WRITING_MODEL_DEFAULT = Models we'll auto-route to for writing work. Keep tier ordering sensible (medium cost; never auto-pick Opus, which is reserved for explicit choice).

'gemini-pro'

WRITING_MODEL_CLAUDE =

'claude-sonnet'

WRITING_ELIGIBLE_MODELS =

[WRITING_MODEL_DEFAULT, WRITING_MODEL_CLAUDE].freeze

MODEL_COST_TIER = Cost tiers for model affinity decisions. Switching models mid-conversation loses accumulated reasoning context, so we only switch when escalating to a higher tier (never laterally).

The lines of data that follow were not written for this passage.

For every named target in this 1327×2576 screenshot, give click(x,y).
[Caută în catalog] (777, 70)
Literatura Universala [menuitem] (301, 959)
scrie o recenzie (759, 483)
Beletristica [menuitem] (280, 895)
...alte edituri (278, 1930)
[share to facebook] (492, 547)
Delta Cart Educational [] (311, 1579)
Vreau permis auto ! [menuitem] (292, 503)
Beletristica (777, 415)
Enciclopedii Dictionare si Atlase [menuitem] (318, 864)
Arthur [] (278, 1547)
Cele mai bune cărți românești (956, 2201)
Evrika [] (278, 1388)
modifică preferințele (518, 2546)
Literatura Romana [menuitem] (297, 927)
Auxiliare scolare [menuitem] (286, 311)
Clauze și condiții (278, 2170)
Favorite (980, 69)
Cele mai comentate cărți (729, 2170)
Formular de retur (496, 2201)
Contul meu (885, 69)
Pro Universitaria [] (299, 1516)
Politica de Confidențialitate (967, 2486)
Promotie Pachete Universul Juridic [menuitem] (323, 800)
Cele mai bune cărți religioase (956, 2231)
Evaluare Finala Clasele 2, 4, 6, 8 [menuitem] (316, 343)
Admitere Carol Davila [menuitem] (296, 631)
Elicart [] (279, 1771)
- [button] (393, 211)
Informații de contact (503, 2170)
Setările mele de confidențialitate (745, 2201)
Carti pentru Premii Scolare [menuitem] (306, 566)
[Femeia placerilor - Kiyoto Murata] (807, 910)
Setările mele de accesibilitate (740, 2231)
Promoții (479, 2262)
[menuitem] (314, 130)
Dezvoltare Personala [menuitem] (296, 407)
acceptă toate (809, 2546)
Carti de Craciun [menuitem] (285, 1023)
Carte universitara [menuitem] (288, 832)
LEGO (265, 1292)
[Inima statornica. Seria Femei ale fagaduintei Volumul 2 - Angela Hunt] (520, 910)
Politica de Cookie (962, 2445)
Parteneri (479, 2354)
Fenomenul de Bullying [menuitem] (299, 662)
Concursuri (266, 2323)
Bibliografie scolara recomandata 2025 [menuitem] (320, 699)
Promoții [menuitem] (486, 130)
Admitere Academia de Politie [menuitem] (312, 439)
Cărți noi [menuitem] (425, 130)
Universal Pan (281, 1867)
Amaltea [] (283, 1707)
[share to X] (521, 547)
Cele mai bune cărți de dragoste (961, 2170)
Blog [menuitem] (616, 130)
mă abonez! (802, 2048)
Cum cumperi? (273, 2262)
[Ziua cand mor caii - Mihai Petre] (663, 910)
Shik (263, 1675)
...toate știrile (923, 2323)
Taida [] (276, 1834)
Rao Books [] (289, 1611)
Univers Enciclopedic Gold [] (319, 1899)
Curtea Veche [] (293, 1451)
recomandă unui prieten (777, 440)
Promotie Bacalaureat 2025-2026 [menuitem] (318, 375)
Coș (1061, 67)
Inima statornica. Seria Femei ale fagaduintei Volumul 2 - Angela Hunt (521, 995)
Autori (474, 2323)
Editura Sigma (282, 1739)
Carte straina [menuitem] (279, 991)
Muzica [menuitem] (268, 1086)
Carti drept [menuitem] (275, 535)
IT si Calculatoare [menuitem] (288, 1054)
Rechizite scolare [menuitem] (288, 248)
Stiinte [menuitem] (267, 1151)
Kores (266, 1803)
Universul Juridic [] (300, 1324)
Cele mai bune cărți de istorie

MODELS.transform_values { |c| c[:cost] }.freeze

Constants included from PromptComposer

PromptComposer::AGENT_PROMPTS_DIR, PromptComposer::ANALYTICS_SERVICES, PromptComposer::DOMAIN_TOOL_REQUIREMENTS, PromptComposer::INSTRUCTIONS_TEMPLATE_PATH, PromptComposer::MESSAGE_DOMAIN_PATTERNS

Class Method Summary collapse

.auto_select_candidate(query, history_length: 0, current_model: nil) ⇒ Object
.auto_select_model(query, history_length: 0, current_model: nil) ⇒ Hash
Auto-select the best model based on query complexity.
.available_models ⇒ Object
Class method to get available models for UI (includes Auto option first).
.estimate_tokens(text) ⇒ Integer
Rough token estimate (1 token ≈ 4 chars for English).
.label_for_model(model_key) ⇒ Object
Resolve a stored model preference / llm_model_name (e.g. 'gemini-pro') to a human-readable label that includes the actual underlying model id (e.g. "Gemini 3.1 Pro Preview").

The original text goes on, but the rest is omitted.